Le contrat doit être réalisé par le cédant, soit 15 jours avant le transfert s’il fait le choix du formulaire papier à renvoyer à l’administration, soit juste avant le transfert s’il opte pour la voie électronique. La pré-notification est à réaliser également avant le transfert, 2 jours avant pour la voie papier (envoi par fax), à tout moment par voie électronique. Cette charge incombe également au cédant qui doit savoir que le formulaire de transfert n’est valable qu’un jour et uniquement pour un type de matière. Une fois le transfert effectué, le cédant « post-notifie » les quantités réellement transférées à l’administration endéans les 15 jours, par voie papier ou électronique. « Attention, si le délai de post-notification n’est pas respecté, les quantités pré-notifiées seront comptabilisées dans le LS du preneur mais pas chez le cédant », alerte Pierre Luxen.
Une « Bourse d’échange d’engrais de ferme » est aussi disponible sur internet (www.labeef.be). Elle permet aux agriculteurs de trouver les offres et les demandes qui correspondent le plus à leurs besoins en matière d’engrais de ferme, tout en localisant les différentes propositions. Elle facilite également la mise en contact entre le preneur et le cédant afin de réaliser les contrats d’épandages.
Dans le cadre du PGDA, une zone dite vulnérable a été créée en Wallonie afin de protéger les eaux souterraines et les eaux de la mer du Nord des effets néfastes d’une éventuelle mauvaise gestion des engrais azotés.
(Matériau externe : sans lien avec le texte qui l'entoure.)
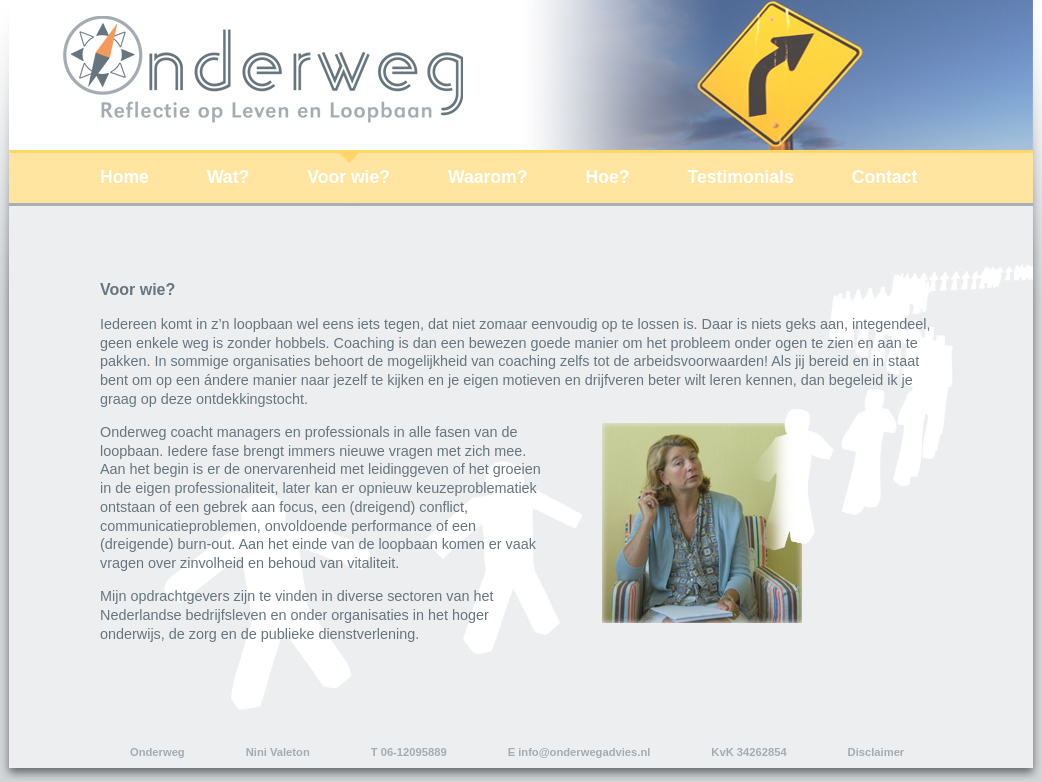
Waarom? (488, 177)
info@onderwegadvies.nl (584, 752)
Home (124, 177)
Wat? (228, 177)
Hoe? (608, 177)
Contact (885, 177)
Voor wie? (348, 177)
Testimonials (741, 177)
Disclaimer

Celle-ci comprend le nord du Sillon Sambre-et-Meuse, le Pays de Herve, le Sud Namurois et une grande partie du Condroz, soit plus de 60 % de la surface agricole utile wallonne.
Au sein de cette zone, des mesures spécifiques viennent s’ajouter à celles déjà prises sur l’ensemble du territoire wallon. Elles concernent notamment le taux de liaison au sol, les périodes et conditions d’épandage, les obligations de couverture des sols et le suivi de l’azote potentiellement lessivable (lire par ailleurs).
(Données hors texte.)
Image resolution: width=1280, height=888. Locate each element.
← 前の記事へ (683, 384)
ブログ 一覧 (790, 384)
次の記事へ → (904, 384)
De son côté, Pierre Luxen observe que cette zone vulnérable s’étend au fur et à mesure des révisions du PGDA. « Il y a une volonté, à terme, de faire de l’entièreté de la Wallonie une zone vulnérable et, par conséquent, d’y appliquer les mesures spécifiques supplémentaires », constate-t-il.
La destruction des prairies permanentes est possible uniquement entre le 1er
février et le 31 mai, quel que soit le type de destruction (labour, déchaumage, destruction chimique…). Suite à cette action, il est interdit d’épandre de l’azote organique durant les 2 années suivant la destruction et de l’azote minéral durant la première année suivant la destruction. « Et ce, alors que l’azote minéral est plus sensible au lessivage que l’azote organique… », constate Pierre Luxen. Les prairies temporaires ne sont pas concernées par ces mesures.